30 P.2d 199 | Idaho | 1934

In 1927 Ray Shearer and A.A. Davis were, and still are, commissioners of respondent Highway District. And in 1927, and up until the first day of January, 1930, John H. Blass was a commissioner of said district. On the first day of January, 1930, J.G. Winkle *203 succeeded Blass as a member of the Board of Commissioners of the district. And from May, 1925, up until April 1928, F.C. Graves was the secretary-treasurer of the district, and in April, 1928, H.W. Graves became and still is, secretary-treasurer of the respondent, and for many years the relator has been a resident within and a taxpayer of respondent Filer Highway District.
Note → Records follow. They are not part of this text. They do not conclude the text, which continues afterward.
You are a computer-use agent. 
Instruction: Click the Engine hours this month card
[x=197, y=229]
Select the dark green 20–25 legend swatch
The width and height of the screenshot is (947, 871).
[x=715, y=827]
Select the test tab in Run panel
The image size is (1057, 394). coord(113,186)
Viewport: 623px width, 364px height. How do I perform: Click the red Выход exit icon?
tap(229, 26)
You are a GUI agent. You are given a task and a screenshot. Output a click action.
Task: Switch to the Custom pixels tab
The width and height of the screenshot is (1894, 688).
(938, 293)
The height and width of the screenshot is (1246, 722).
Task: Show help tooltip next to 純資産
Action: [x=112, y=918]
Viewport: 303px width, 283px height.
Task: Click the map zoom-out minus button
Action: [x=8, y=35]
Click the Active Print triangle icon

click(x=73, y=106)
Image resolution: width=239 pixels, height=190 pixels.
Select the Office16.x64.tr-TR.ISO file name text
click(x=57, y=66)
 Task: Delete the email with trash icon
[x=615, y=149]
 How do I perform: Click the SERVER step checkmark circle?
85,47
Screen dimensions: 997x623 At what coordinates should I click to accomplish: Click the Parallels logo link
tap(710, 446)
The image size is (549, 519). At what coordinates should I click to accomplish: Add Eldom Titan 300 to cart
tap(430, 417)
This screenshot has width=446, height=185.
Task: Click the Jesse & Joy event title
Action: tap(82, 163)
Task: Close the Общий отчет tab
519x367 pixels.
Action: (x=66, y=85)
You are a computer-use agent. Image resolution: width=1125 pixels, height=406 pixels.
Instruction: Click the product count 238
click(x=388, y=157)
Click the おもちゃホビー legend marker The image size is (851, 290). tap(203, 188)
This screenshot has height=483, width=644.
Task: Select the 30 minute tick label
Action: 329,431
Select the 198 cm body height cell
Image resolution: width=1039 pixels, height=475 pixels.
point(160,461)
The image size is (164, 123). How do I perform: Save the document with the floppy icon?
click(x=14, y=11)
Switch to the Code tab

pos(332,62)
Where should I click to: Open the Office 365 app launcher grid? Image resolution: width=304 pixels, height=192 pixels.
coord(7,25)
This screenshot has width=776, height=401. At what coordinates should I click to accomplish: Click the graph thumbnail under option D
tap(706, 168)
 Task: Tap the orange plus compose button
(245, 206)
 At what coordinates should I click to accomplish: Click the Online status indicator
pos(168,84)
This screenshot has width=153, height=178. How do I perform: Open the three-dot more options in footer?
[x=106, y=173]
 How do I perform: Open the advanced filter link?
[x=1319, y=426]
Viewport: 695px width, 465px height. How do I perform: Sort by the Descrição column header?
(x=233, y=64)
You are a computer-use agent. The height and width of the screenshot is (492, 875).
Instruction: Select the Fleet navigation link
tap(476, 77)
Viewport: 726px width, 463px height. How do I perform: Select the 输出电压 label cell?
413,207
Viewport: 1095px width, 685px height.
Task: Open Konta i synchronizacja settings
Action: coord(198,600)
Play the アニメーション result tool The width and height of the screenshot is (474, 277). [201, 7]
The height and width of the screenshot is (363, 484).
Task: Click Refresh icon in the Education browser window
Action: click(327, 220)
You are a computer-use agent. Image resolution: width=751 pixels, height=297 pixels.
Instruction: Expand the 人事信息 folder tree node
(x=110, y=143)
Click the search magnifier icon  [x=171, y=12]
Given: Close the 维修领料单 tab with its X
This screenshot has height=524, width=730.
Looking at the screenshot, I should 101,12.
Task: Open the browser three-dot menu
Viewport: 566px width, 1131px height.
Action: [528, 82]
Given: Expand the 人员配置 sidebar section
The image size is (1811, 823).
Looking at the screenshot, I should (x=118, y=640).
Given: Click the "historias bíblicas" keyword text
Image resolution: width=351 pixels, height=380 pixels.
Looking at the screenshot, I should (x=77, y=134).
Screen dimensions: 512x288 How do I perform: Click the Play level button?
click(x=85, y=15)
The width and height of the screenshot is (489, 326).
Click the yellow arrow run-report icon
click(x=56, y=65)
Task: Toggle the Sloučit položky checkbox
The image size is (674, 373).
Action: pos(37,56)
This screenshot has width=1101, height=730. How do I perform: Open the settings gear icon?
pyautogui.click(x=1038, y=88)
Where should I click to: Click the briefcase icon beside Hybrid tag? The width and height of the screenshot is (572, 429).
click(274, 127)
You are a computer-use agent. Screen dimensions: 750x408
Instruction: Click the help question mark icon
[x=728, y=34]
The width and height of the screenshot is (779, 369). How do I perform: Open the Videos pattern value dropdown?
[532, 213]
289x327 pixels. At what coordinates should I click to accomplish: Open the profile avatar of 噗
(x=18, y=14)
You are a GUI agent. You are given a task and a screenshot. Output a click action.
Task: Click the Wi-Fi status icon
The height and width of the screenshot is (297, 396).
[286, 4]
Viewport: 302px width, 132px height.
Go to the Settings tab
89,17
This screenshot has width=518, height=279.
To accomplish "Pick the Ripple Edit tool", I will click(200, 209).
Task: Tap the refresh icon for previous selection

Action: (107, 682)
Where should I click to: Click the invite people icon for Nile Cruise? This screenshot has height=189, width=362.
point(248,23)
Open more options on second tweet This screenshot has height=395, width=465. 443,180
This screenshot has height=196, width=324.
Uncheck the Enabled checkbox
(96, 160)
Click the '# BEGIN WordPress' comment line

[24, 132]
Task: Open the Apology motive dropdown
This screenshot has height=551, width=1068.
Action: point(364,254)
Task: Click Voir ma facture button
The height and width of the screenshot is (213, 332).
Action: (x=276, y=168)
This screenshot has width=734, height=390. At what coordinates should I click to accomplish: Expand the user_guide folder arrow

Commencing in the latter part of the year 1926, at meetings of the board, Commissioners Shearer, Davis and Blass discussed the matter of investing certain of the sinking funds of the district in the bonds of the Pacific Coast Joint Stock Land Bank and Bankers Joint Stock Land Bank, it appearing that during the last meeting of the board in December, 1926, the above-named Shearer, Davis and Blass, gave secretary-treasurer F.C. Graves oral instructions to purchase some of the bonds of the said Pacific Coast Joint Stock Land Bank, as well as some of the bonds of the said Bankers Joint Stock Land Bank, from the sinking funds of the district, and accordingly, later and on or about January 18, 1927, the said secretary-treasurer invested the sum of $5,163.89 (sinking funds) in five bonds of the Pacific Coast Joint Stock Land Bank, and thereafter and on or about March 14, 1927, secretary-treasurer F.C. Graves invested the further sum of $7,200.28 (sinking funds) in seven bonds of the Bankers Joint Stock Land Bank, making a total investment of $12,364.17. After the sinking funds of the district had been so invested, pursuant to oral instructions, and on April 9, 1927, a motion appears to have been adopted by the board, which motion reads as follows:

"Motion made and carried that the action of the secretary in purchasing $12,364.17 worth of joint stock and land bank bonds, pursuant to instruction of the board, be and is hereby ratified."

Following the investment of the sinking funds, the Bankers Joint Stock Land Bank went into liquidation, with the result that the district was paid the sum of $5,596.25, on account of the purchase of said bonds, leaving a balance *204 of $3,604.03, and on the date of the trial of this case, the said bonds of the Pacific Coast Joint Stock Land Bank had a market value of $2,000.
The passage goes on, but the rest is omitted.